PROBLEM DESCRIPTION
Could you update the lines between the line holding "At what (x,y)" and the line holding "Looking at the", inclusive, so that "shift-register-right" becomes "shift-register-left" and nothing else changes, giving back only those lines and leaving out the pictures?

DATASET EXTRACT
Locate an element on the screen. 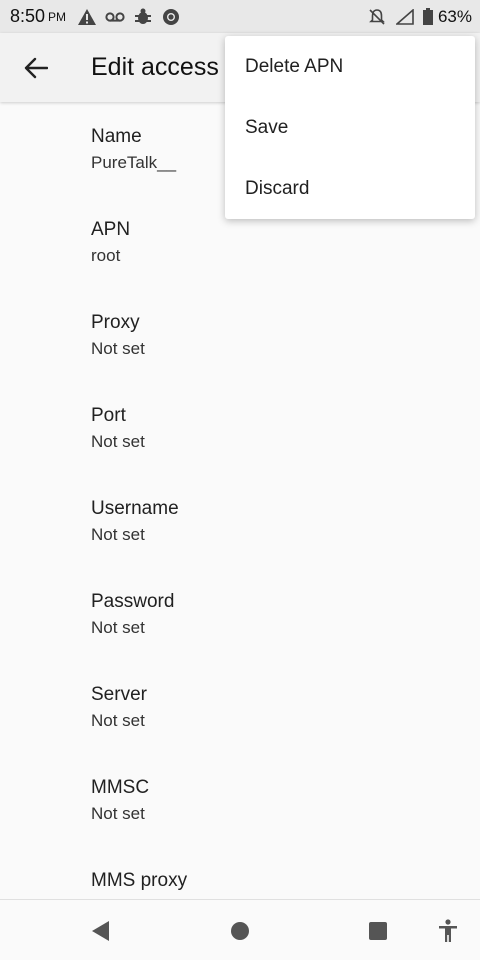 The height and width of the screenshot is (960, 480). bug-icon is located at coordinates (143, 17).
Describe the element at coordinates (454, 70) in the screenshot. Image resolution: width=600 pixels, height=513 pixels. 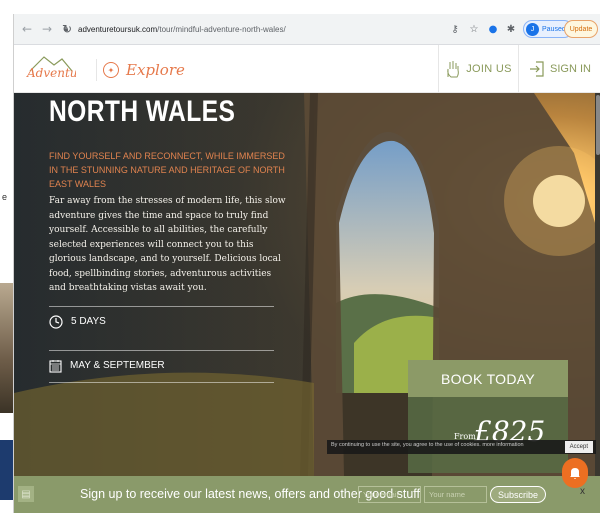
I see `hand-icon` at that location.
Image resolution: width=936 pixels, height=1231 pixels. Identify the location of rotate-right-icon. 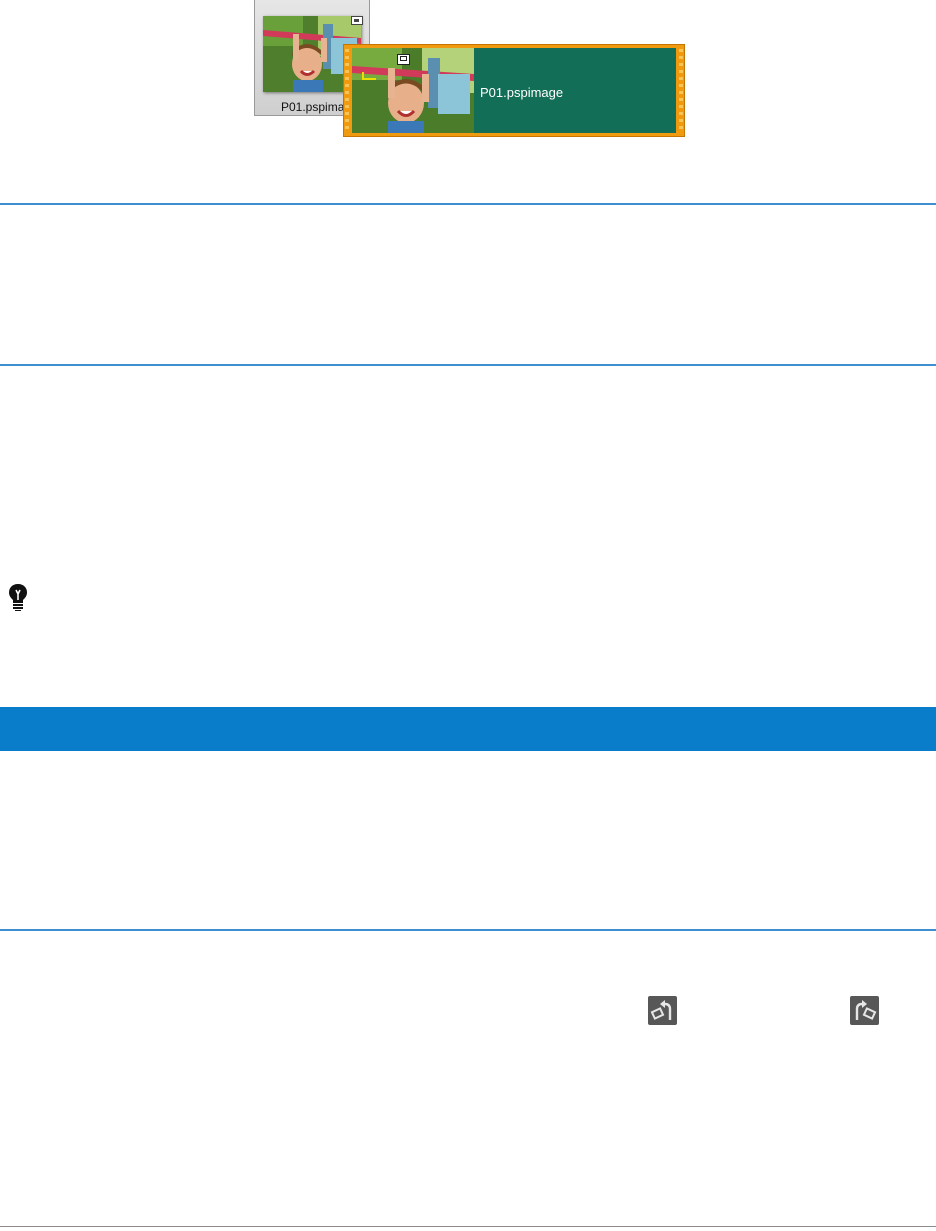
(864, 1010).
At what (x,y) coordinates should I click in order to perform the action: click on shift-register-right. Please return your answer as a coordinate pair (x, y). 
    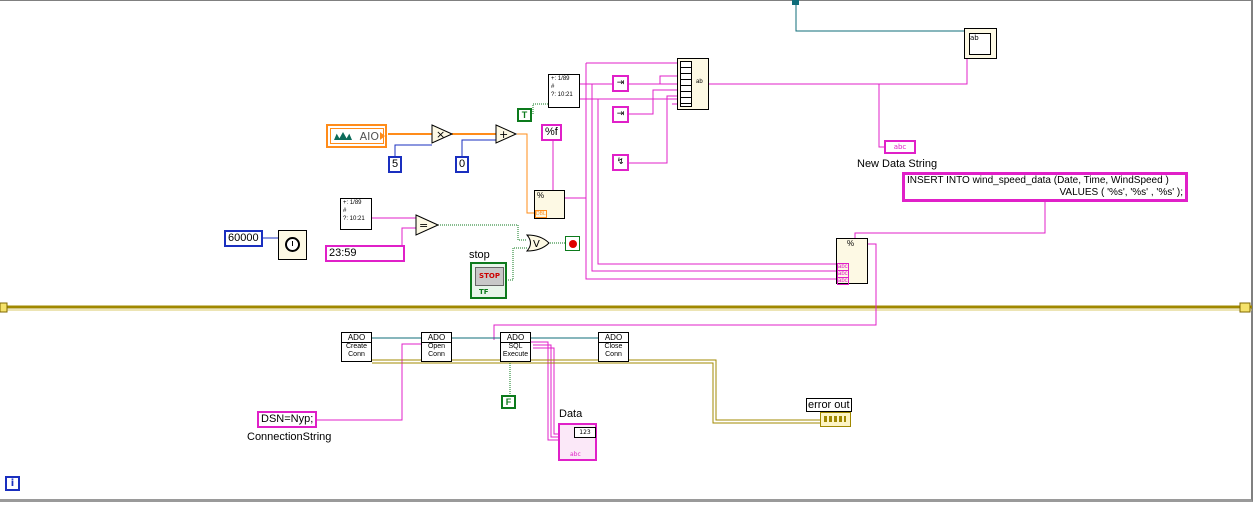
    Looking at the image, I should click on (1245, 308).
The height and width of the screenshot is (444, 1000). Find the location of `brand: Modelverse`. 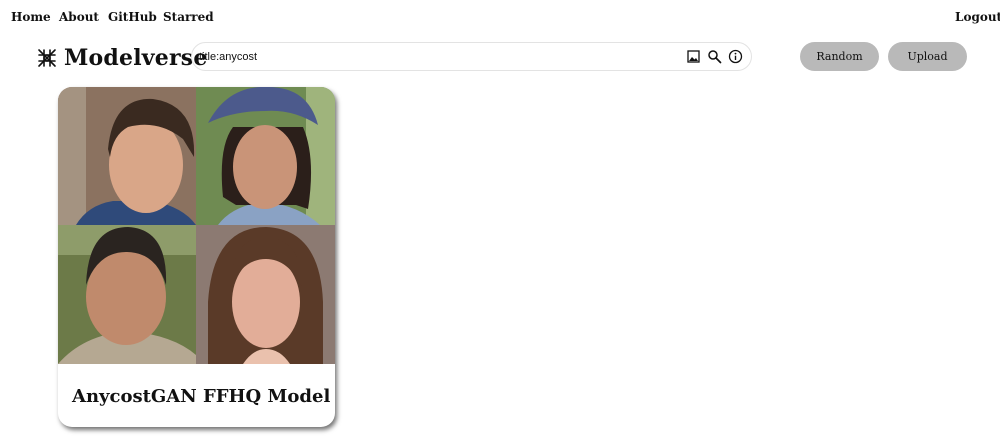

brand: Modelverse is located at coordinates (122, 58).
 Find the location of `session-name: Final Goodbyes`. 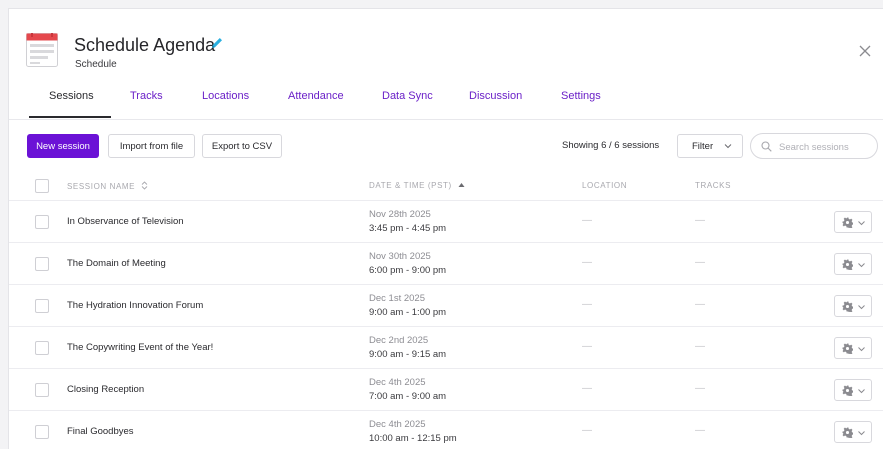

session-name: Final Goodbyes is located at coordinates (100, 432).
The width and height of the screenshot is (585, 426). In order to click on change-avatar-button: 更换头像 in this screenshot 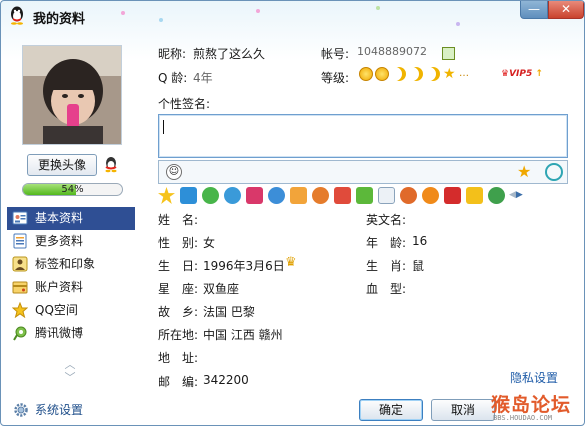, I will do `click(62, 165)`.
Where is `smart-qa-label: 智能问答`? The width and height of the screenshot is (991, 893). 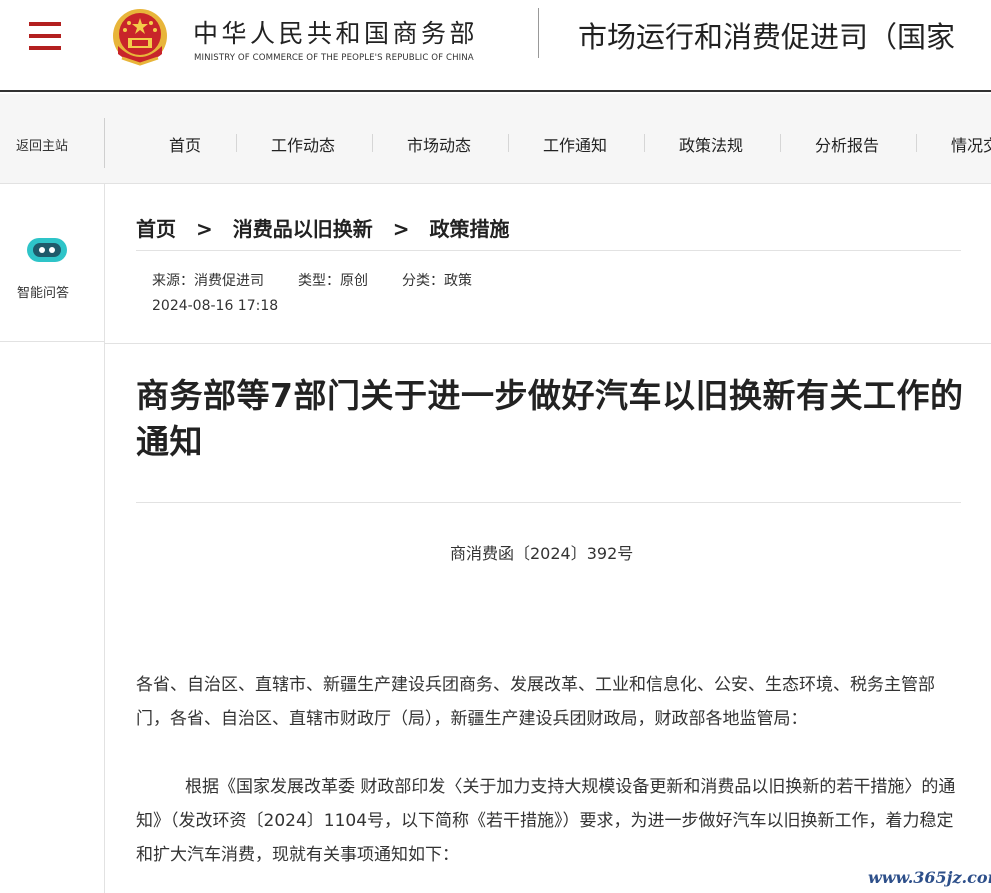 smart-qa-label: 智能问答 is located at coordinates (44, 294).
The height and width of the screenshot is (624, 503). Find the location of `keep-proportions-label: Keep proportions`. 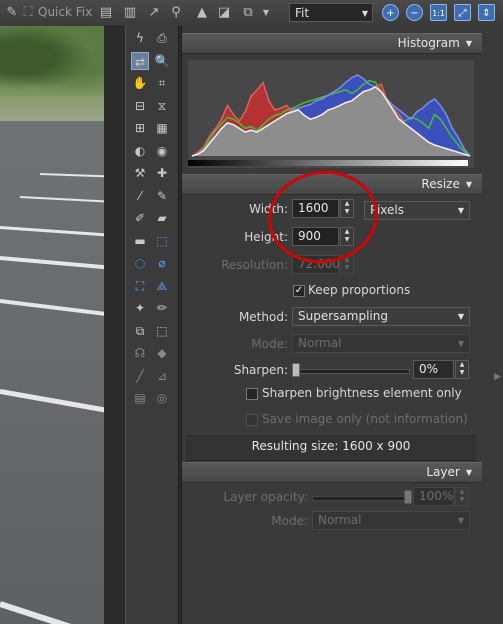

keep-proportions-label: Keep proportions is located at coordinates (359, 290).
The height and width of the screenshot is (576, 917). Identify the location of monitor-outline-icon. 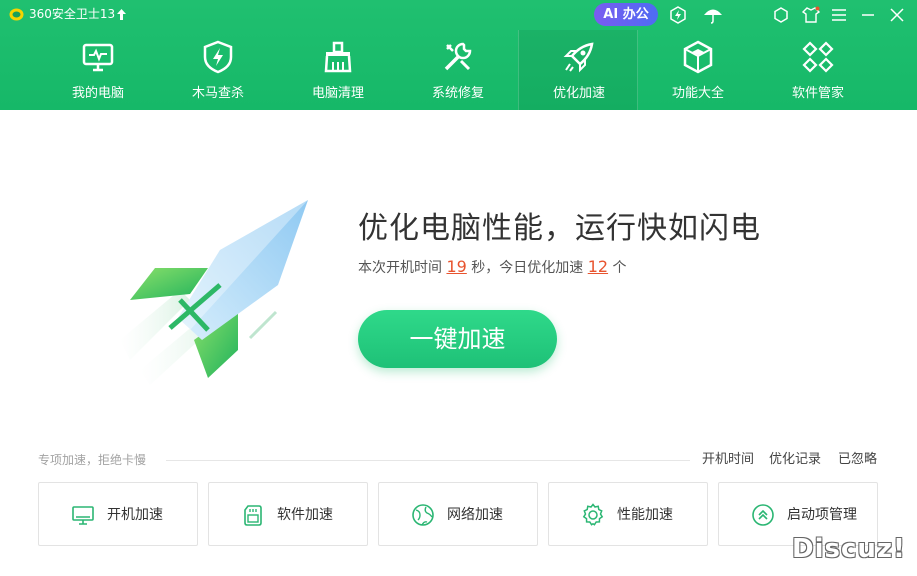
(83, 516).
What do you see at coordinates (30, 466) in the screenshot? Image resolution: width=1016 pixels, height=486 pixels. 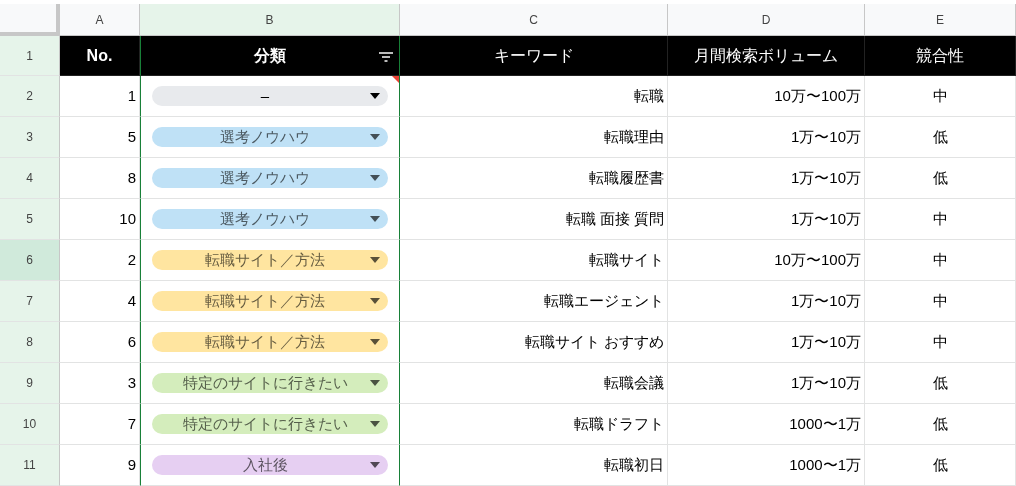 I see `row-header: 11` at bounding box center [30, 466].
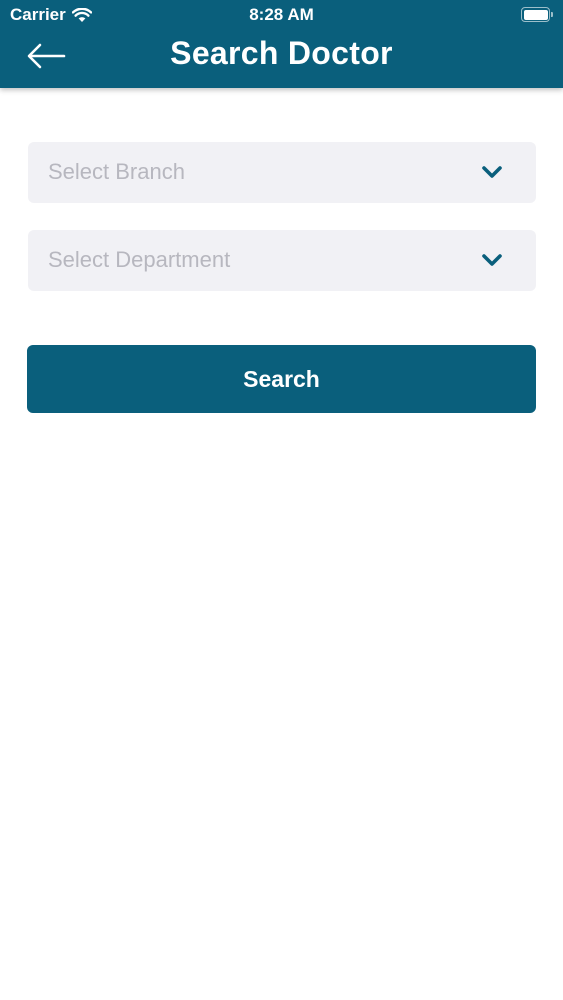  I want to click on status-time: 8:28 AM, so click(282, 14).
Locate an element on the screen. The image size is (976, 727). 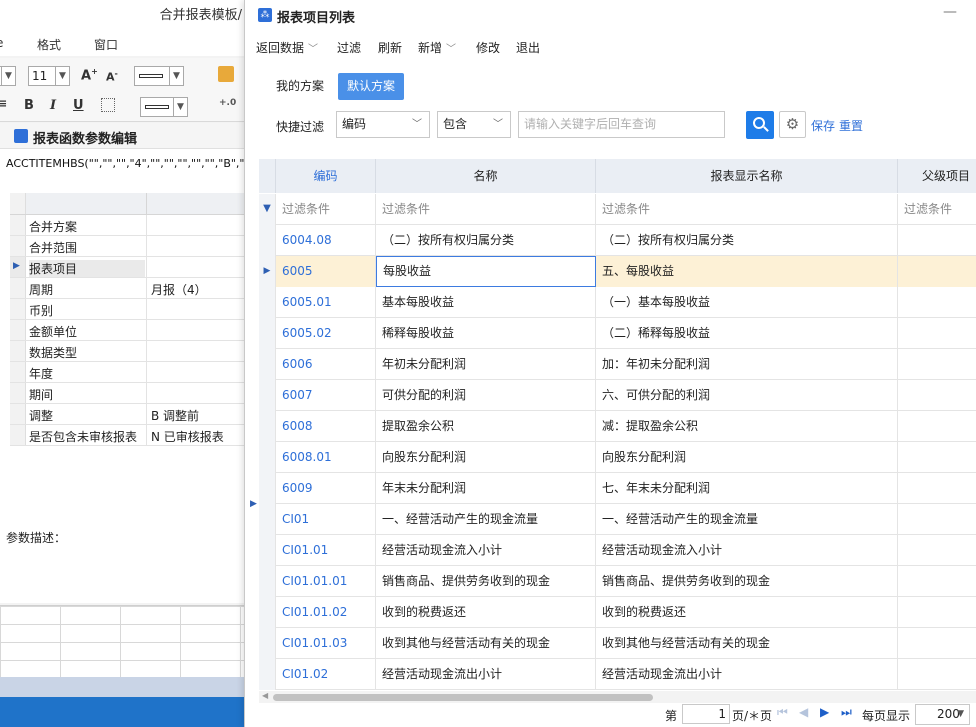
scrollbar-thumb is located at coordinates (463, 698).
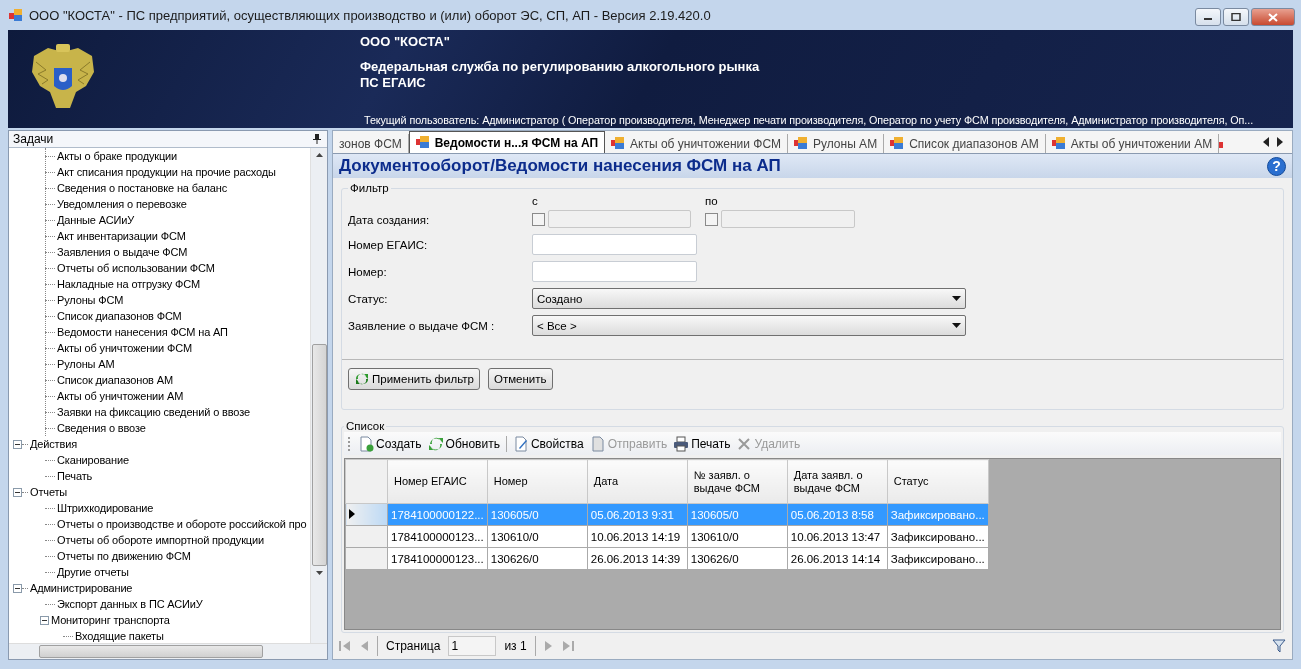  Describe the element at coordinates (520, 444) in the screenshot. I see `properties-icon` at that location.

RESULT OF THE EXERCISE
At what (x,y) coordinates should I click in order to perform the action: click on shift-register-left. Please return your answer as a coordinate pair (x, y). 
    Looking at the image, I should click on (1245, 308).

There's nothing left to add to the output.